--- begin Working data ---

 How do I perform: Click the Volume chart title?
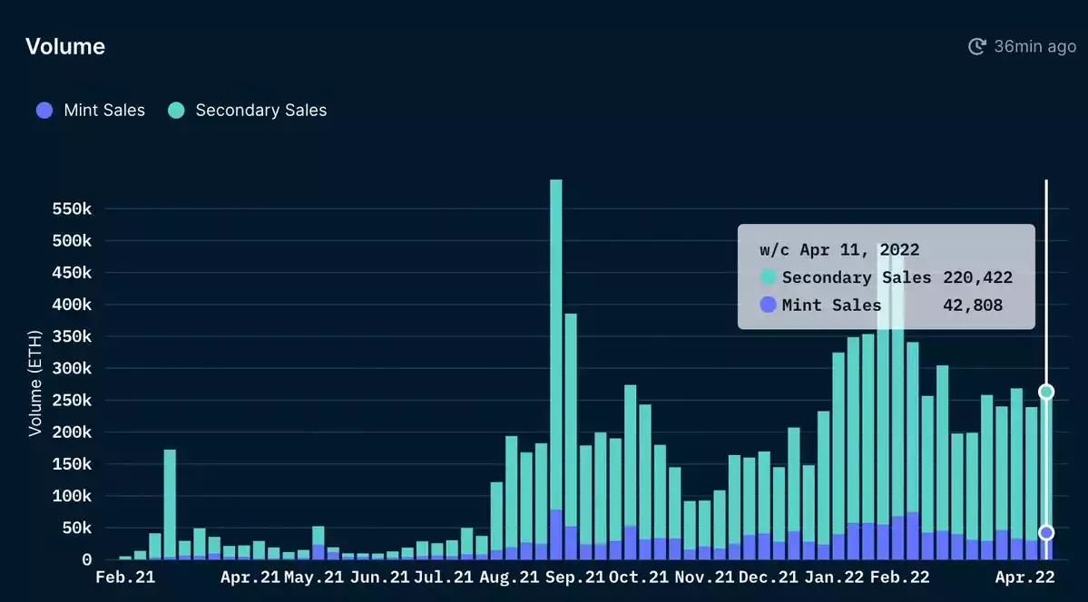[x=65, y=46]
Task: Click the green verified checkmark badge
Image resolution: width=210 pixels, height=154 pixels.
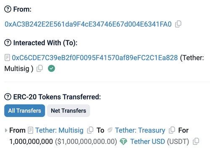Action: point(51,68)
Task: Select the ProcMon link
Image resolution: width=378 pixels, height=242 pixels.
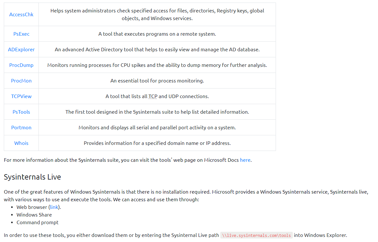Action: tap(21, 81)
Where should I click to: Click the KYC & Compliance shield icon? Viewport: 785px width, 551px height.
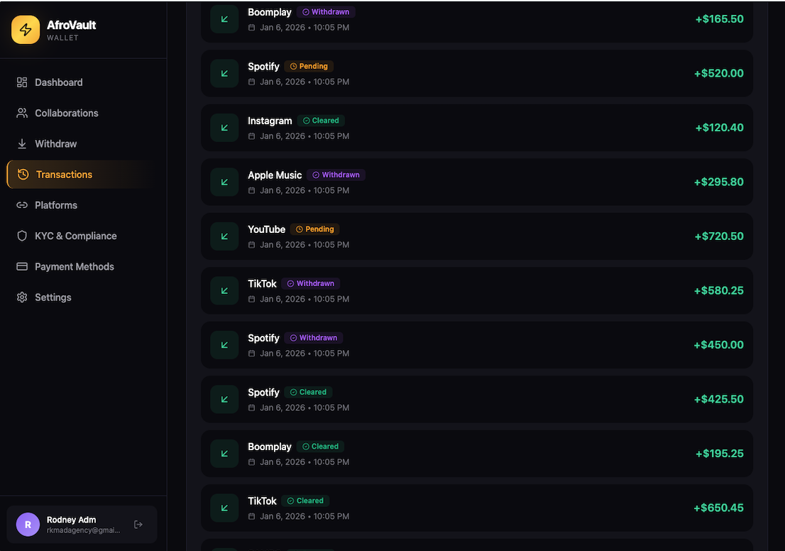pos(22,236)
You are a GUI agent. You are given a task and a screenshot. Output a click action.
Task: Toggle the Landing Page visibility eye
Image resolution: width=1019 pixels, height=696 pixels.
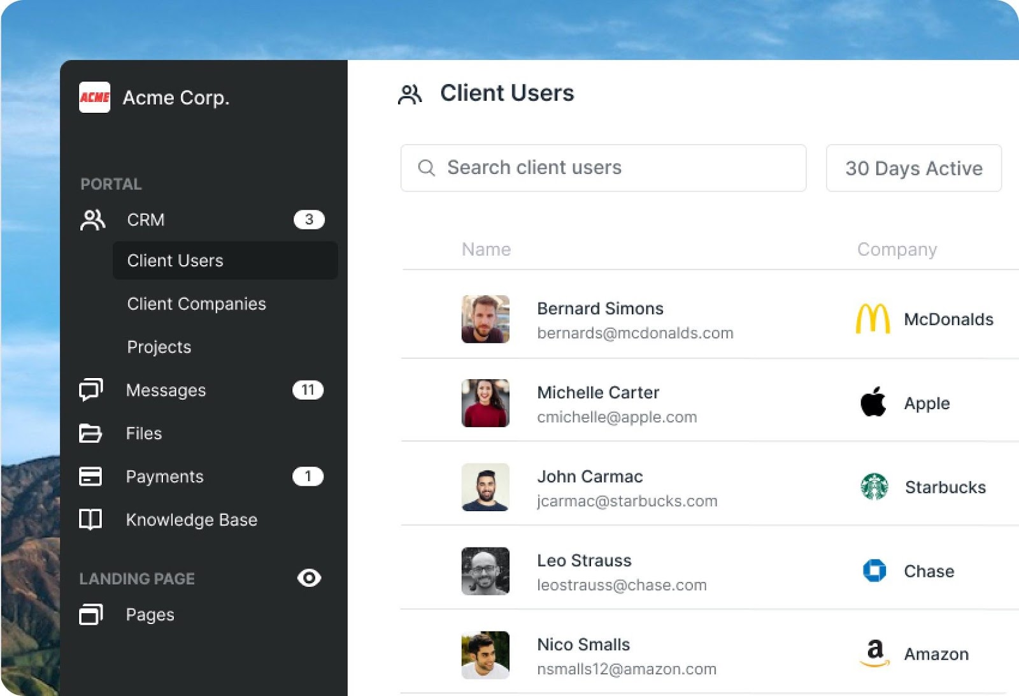coord(309,578)
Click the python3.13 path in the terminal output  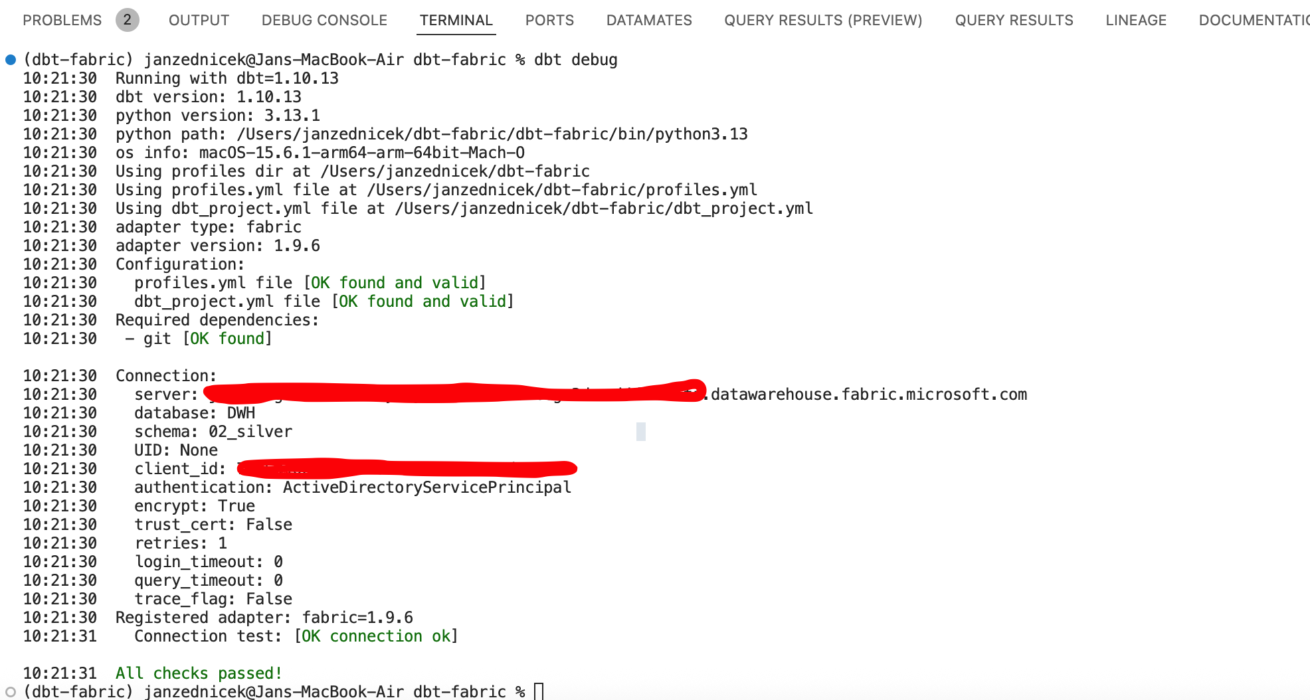pos(492,134)
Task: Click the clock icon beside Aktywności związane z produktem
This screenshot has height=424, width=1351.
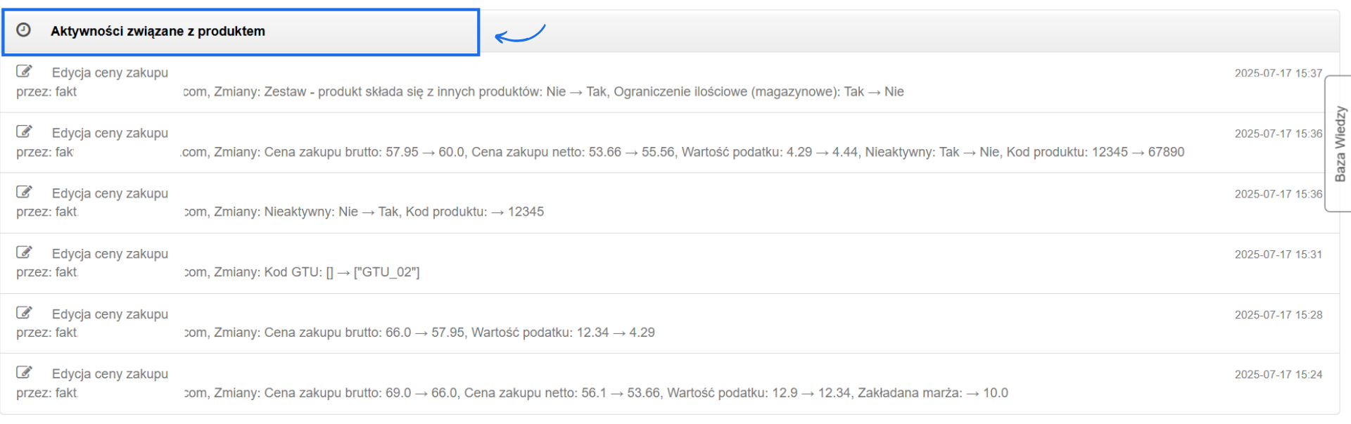Action: click(x=25, y=31)
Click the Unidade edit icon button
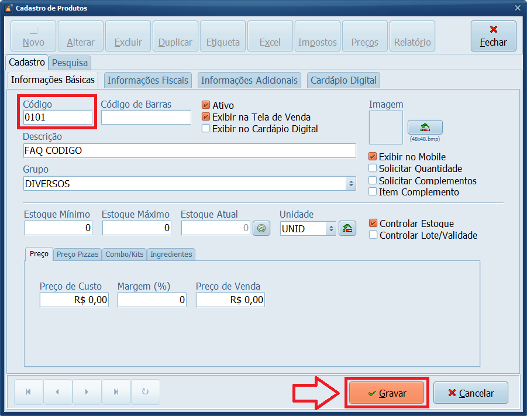This screenshot has width=527, height=416. coord(348,228)
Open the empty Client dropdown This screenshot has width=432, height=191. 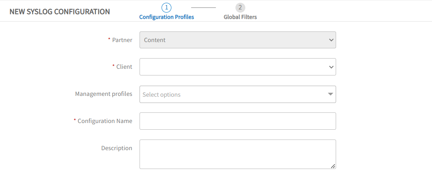pos(238,67)
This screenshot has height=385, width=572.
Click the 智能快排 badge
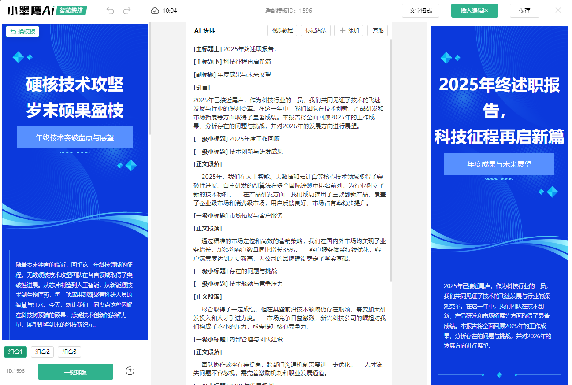(x=71, y=11)

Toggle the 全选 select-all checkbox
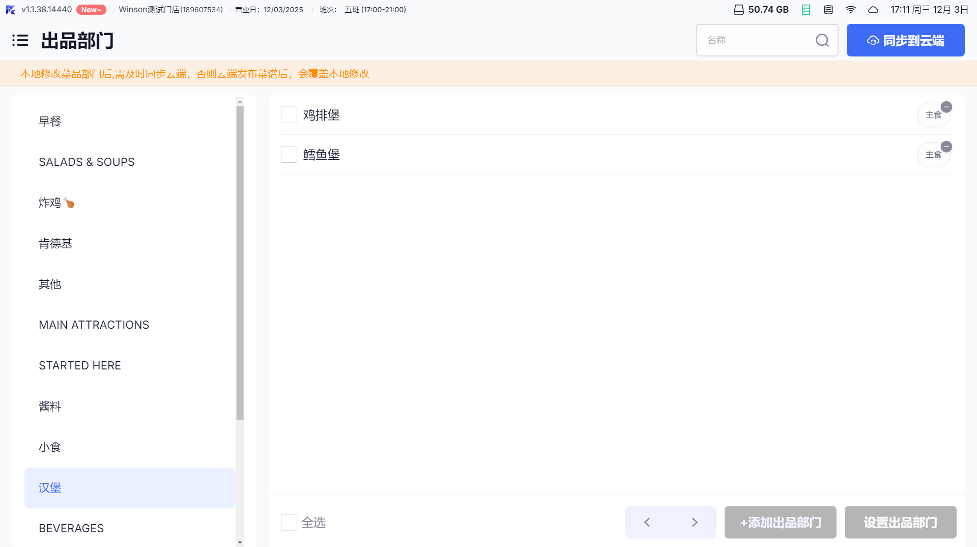[x=289, y=522]
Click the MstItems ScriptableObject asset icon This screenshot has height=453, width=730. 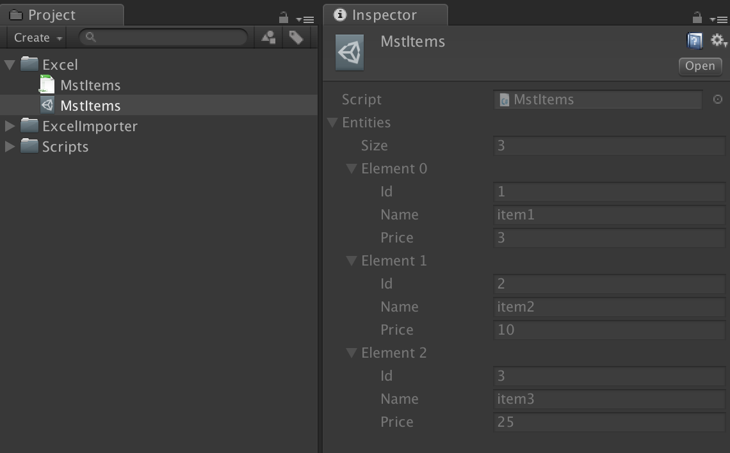point(47,105)
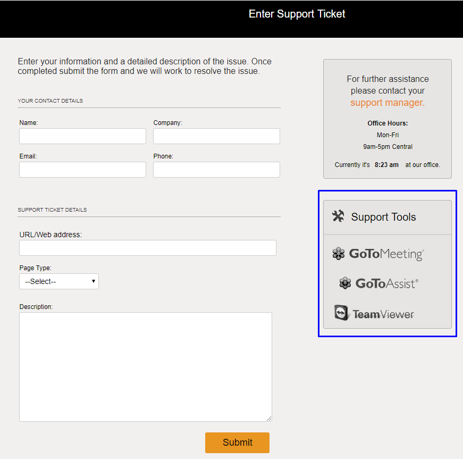The height and width of the screenshot is (459, 463).
Task: Launch TeamViewer via its arrow logo
Action: [x=341, y=313]
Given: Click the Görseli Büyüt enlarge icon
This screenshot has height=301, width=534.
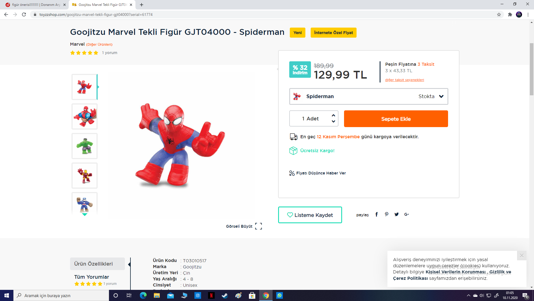Looking at the screenshot, I should tap(258, 226).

--- end Working data ---

**Exercise goal**
Retype the records above, starting at the beginning of the records and ending after the line that contains "Action: tap(21, 81)". Leave the pictures out of your copy.

**Finished exercise**
 How do I perform: Click the Volume chart title?
[x=65, y=46]
Task: Click the green verified checkmark badge
Image resolution: width=210 pixels, height=154 pixels.
Action: point(51,68)
Task: Select the ProcMon link
Image resolution: width=378 pixels, height=242 pixels.
Action: tap(21, 81)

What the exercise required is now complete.